If it's a proper dog control order jobbie then yes, they are enforceable. There should be a list of the proscribed areas on your council's website. If it's just a jobsworth putting up random signs then ignore!


----------



## Dusty85 (15 June 2013)

Thanks- I have just read a government/Defra document detailing all the legal procedures that must go ahead before they erect a sign, none of which were done. I will ring the council and see what they say.


----------



## CorvusCorax (15 June 2013)

I replied in SB but if it turns out the signs are not legit, I would erect my own, like 'no breathing' and 'all fun strictly forbidden' - well if they can put up random signs, so can you!!!
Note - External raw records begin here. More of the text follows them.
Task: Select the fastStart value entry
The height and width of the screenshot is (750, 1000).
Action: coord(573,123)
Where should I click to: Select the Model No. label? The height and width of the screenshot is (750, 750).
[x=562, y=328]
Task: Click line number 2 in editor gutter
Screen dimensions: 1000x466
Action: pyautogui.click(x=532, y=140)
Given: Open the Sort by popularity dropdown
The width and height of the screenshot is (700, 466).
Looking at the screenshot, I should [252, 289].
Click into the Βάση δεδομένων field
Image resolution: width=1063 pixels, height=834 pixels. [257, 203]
You never know, they might get done for littering


----------



## Dusty85 (15 June 2013)

hahaha!


My other half had the idea of getting a load of plastic dog poos and putting them on their door step


----------



## ladyt25 (15 June 2013)

I do hate these local jobsworths, they are a PITA! They are the same types who move to a country village then complain about horse poo on the roads and the noise cows and sheep make! 
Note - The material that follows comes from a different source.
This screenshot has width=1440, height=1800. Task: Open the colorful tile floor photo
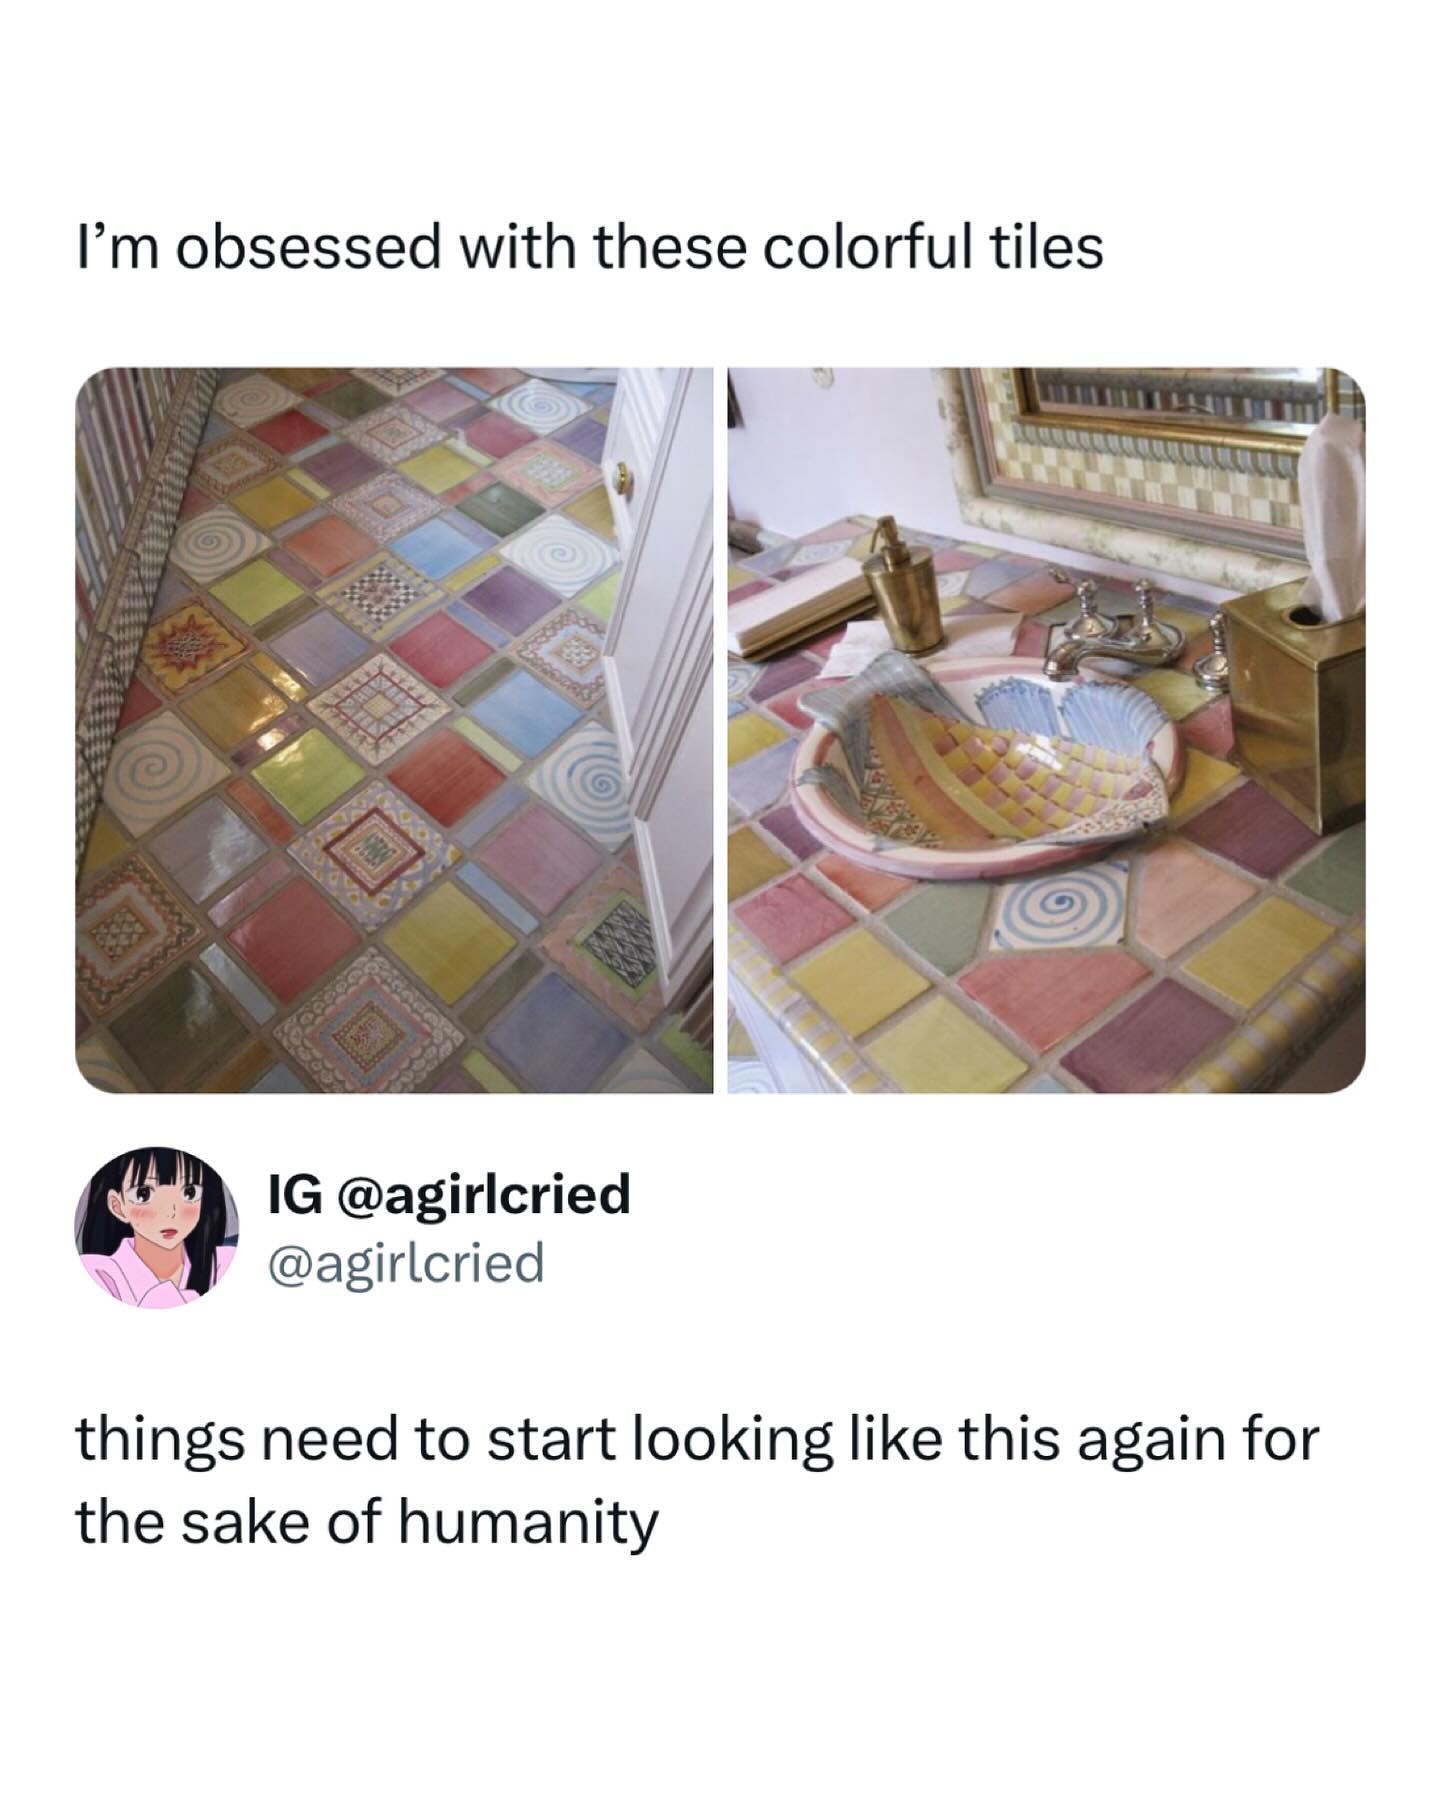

I would certainly question the signs as, from what you say they don't sound like 'proper' signs as it were. If it is a park/play area for children then I can understand but if not then it seems strange.


----------



## Dobiegirl (15 June 2013)

I would be ringing up the chairman/woman of the parish council  and asking for verification.
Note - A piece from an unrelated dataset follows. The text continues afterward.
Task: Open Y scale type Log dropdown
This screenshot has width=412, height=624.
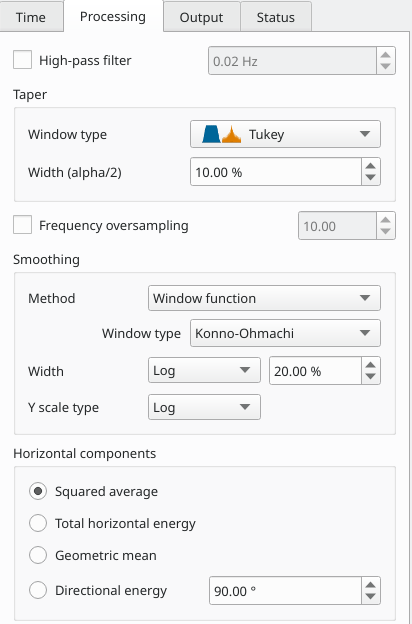Action: [x=204, y=407]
I did read earlier in the week about an exclusive area in Liverpool which had similar signs erected with the Councils logo but were nothing to do with the council. The council did say if they caught anyone erecting these sign they would be prosecuted.


----------



## Luci07 (16 June 2013)

It sounds from your post that your local council has done it. It also sounds from your research that this has not be done correctly. I would call in the first instance, make a note of all relevant numbers and contacts and circulate them to ALL the dog owners in your area. Let the council have to deal with a fair number of aggrieved dog owners! As you know the process has not been followed...could you also perhaps contact CAB and ask how this can be over turned? And ask to attend the next meeting?


----------



## s4sugar (16 June 2013)

It sounds like the process has been followed but the local dog owners didn't act soon enough.
I went to council meetings, and arranged permission to address the meetings, when this was up for discussion locally. I think I stunned them when I wholeheartedly agreed that dogs be kept out of childrens play areas but asked for changes to just about every other point they had.
Dog's Trust may help.


----------



## satinbaze (16 June 2013)

I would think it depends who owns the park if it is parish council then they can stop anyone they chose however if its borough/ county council then it would be advisable yo check with the dog wardens.


----------



## jrp204 (16 June 2013)

Have replied on your other post. Whilst these signs may be a pain it is your decision to keep a dog it isn't people's decision to get Toxocara or dog **** on them because some owners are irresponsible. Not that I am saying OP is but obviously everyone will then use the park to run their dogs.


----------